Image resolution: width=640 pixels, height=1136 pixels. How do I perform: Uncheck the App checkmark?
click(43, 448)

...

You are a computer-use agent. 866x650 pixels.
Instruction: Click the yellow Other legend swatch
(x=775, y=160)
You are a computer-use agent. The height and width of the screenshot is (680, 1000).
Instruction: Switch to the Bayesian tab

_EXERCISE GOAL_
What are the lines, exactly as written above, from the line with "You are a computer-use agent. 866x650 pixels." to the line with "Instruction: Switch to the Bayesian tab", both included? Output only those.

_PROBLEM SOLUTION_
You are a computer-use agent. 866x650 pixels.
Instruction: Click the yellow Other legend swatch
(x=775, y=160)
You are a computer-use agent. The height and width of the screenshot is (680, 1000).
Instruction: Switch to the Bayesian tab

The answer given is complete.